以句子所有分割位点作为顶点(分割位点,如:"你好"有三个分割位点“|你|好|”,|代表分割位点),将词语的概率看做是边,那么问题就变成了了从开始到结尾的最短路径(将概率取负对数)
例:
词典︰[“经常”,“经”,“有”,“有意见”,“意见”,“分歧”,“见”,“意”,“见分歧”,“分”]
概率︰[ 0.1,0.05,0.1,0.1, 0.2,0.2, 0.05,0.05, 0.05, 0.1]
-log(x): [ 2.3, 3, 2.3, 2.3, 1.6, 1.6, 3, 3, 3, 2.3]
将分词转化为图模型,求最短路径
NLP自然语言处理——问答系统_第2张图片

#构建矩阵存储边值
import numpy as np

def viterbi(s, dicts,max_len=4):
    edges = []#构建矩阵存储边值
    for i in range(len(s)):
        edges.append([0 for _ in range(len(s))])
        if s[i] in dicts:
            edges[i][i] = -np.log2(dicts[s[i]])
        else:
            edges[i][i] = -np.log2(0.00001)
        for j in range(1,max_len):
            if(i+j+1>len(s)):
                break
            if s[i:i+j+1] in dicts:
                edges[i][i+j] = -np.log2(dicts[s[i:i+j+1]] )
    edges = np.array(edges)#第一个分位点到第一个分位点,因为是乘积的关系,设为1不影响大小
    min_rode = {0:[[],1]}
    return v(len(s),min_rode,edges)
def v(n,min_rode,edges):
    if n in min_rode:
        return min_rode[n]
    else:
        arr = []#存放所有可能路径和值
        for i,k in enumerate(edges[:,n-1]):
            if(k!=0):
                a = v(i,min_rode,edges)
                arr.append([a[0]+[s[i:n]], a[1]*k])
        min_rode[n] = sorted(arr,key=lambda x:x[1])[0]#找到最短的
        return min_rode[n]
viterbi(s, dicts,max_len=4)

输出结果

[['经常', '有意见', '分歧'], 25.622955465622145]
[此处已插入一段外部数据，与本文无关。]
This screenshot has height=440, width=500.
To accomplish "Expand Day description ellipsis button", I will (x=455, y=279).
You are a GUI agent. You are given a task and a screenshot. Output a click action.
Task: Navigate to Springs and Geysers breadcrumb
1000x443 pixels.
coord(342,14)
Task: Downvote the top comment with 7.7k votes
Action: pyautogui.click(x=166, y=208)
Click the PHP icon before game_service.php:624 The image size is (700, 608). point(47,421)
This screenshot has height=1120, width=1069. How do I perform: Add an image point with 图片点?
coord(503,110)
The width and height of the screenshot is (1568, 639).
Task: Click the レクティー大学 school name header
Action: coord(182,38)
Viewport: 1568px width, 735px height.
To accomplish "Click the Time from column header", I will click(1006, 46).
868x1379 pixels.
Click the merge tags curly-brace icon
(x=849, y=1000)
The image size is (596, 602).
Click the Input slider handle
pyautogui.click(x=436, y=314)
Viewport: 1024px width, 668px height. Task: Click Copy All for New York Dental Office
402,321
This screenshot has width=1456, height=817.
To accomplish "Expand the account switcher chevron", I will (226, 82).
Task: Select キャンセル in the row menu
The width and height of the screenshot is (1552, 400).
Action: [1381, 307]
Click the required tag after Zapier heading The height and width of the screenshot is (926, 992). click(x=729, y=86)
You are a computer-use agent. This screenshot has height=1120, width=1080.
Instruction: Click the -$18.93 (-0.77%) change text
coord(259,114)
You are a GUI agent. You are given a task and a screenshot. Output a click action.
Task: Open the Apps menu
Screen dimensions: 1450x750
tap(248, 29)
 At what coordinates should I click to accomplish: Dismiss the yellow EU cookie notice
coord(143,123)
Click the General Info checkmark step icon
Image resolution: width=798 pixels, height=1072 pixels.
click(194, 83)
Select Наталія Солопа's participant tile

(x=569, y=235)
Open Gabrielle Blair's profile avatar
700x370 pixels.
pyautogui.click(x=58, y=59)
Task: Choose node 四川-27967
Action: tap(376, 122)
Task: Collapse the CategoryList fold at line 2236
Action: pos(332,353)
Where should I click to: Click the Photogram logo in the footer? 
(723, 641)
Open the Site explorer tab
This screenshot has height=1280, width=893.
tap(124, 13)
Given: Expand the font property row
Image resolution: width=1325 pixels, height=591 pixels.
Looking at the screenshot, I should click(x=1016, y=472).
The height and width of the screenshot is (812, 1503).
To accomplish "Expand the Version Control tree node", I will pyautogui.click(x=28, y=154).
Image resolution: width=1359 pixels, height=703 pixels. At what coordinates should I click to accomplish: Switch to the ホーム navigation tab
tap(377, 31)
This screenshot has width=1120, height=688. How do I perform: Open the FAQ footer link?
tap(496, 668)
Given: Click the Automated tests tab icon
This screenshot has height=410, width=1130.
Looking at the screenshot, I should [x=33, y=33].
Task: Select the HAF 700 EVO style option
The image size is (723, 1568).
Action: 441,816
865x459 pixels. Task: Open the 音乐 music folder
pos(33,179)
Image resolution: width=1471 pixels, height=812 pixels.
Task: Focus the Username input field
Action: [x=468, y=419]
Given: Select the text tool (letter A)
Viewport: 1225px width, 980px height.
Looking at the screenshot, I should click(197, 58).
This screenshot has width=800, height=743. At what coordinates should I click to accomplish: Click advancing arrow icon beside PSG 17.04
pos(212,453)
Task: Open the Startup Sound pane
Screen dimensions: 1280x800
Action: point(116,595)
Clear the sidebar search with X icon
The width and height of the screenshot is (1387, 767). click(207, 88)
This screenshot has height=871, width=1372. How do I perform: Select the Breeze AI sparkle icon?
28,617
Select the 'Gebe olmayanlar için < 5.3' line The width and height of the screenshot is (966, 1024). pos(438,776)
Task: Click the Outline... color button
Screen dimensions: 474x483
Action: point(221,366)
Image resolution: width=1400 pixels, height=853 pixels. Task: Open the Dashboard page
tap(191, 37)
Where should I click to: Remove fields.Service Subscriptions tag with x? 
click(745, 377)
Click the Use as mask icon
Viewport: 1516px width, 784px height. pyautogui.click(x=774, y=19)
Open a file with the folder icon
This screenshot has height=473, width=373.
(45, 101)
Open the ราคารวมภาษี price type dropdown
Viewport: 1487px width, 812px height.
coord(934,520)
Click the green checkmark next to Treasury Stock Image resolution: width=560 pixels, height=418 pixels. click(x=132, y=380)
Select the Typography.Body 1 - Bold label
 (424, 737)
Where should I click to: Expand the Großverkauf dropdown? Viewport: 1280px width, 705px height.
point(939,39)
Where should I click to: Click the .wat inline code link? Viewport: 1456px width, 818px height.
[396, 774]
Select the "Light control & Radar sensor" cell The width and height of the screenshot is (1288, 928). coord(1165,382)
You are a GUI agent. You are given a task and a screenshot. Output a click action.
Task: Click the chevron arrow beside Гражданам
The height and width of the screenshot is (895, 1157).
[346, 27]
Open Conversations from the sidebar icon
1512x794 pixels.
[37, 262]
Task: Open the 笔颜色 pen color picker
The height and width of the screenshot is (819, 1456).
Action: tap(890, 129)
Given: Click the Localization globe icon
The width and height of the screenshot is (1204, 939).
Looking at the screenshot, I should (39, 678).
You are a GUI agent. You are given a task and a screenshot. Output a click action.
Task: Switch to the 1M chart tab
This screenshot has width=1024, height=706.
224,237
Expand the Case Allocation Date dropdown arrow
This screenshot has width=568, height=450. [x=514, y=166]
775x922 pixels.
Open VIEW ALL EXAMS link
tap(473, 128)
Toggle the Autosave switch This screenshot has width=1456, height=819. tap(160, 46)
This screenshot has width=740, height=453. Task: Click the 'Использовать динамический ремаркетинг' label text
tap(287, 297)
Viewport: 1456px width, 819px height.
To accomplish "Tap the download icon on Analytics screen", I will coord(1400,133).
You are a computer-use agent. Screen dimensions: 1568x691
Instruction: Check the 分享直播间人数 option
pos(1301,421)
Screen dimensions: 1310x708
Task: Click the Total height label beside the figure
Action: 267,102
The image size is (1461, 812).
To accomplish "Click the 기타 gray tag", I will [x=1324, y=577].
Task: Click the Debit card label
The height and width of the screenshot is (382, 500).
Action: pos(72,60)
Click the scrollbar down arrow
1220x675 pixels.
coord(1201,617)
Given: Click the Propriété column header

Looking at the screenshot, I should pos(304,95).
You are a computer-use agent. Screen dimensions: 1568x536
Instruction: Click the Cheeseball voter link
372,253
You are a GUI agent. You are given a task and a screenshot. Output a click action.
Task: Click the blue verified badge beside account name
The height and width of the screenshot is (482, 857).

★中文分词工具 :Jieba分词、SnowNLP、LTP、HanNLP、FndaNLP(工具包虽好也要懂得基础原理)

1.2预处理

  • spelling correction 拼写纠错
  • stop words 停用词过滤(特定无意义的词)
  • stemming:one way to normalize(时态归一化等)
  • words filter 特殊词过滤
  • 同义词替换

1.2.1拼写纠错

拼写纠错流程

用户输入
寻找候选单词
找到概率最大的单词

寻找候选单词:

  • 从编辑距离较小的寻找
  • 从常用拼写错误词典寻找

从编辑距离较小的单词寻找
编辑距离:详解编辑距离(Edit Distance)及其代码实现
如果在词典里寻找编辑距离所有最小的单词,计算与每个词的编辑距离复杂度太高,所以可以先生成固定距离的编辑距离再去词典里寻找
生成编辑距离的单词

def edit_distance_words(word,distance=1):
   error_words = []
   if distance == 1:#计算编辑距离为1的
       alpha = 'abcdefghigklmnopqrstuvwxyz'
       add = [word[:i]+ j +word[i:] for i in range(len(word)) for j in alpha]
       delete = [word[:i] + word[i+1:] for i in range(len(word))]
       replace = [word[:i] + j + word[i+1:] for i in range(len(word)) for j in alpha]
       return list(set(add+delete+replace))
   else:
       for i in edit_distance_words(word,distance-1):#编辑距离不为1的,对编辑距离减1的词在进行一次编辑距离为1的变换
           error_words += edit_distance_words(i)
       return list(set(error_words))
len(edit_distance_words('word',2))

输出结果

17360

拼写纠错练习
数据

  • vocab.txt
  • testdata.txt
  • spell-error.txt
from nltk.corpus import reuters
import numpy as np
import re

vocb = set([line.strip() for line in open('vocab.txt')])
def generate_candidates(word):#生成编辑距离为1的单词
    letters = 'abcdefghijklmnopqrstuvwxyz'
    splits = [(word[0:i],word[i:]) for i in range(len(word))]
    inserts = [L+c+R for L,R in splits for c in letters]
    deletes = [L+R[1:] for L,R in splits]
    replaces = [L+c+R[1:] for L,R in splits for c in letters]
    candidates = set(inserts+deletes+replaces)
    return list(candidates)
categories = reuters.categories()  
corpus = reuters.sents(categories=categories)
term_count = {}
bigram_count = {}
for doc in corpus:
    doc = ['']+doc
    for i in range(0,len(doc)-1):
        term = doc[i]
        bigram = doc[i:i+2]
        if term in term_count:
            term_count[term] += 1
        else:
            term_count[term] = 1
        bigram = ' '.join(bigram)
        if bigram in bigram_count:
            bigram_count[bigram] += 1
        else:
            bigram_count[bigram] = 1
channel_prob = {}
for line in open('spell-error.txt'):
    items = line.split(':')
    corrent = items[0].strip()
    mistakes = [item.strip() for item in items[1].strip().split(',')]
    channel_prob[corrent] = {}
    for i in mistakes:
        channel_prob[corrent][i] = 1/len(mistakes)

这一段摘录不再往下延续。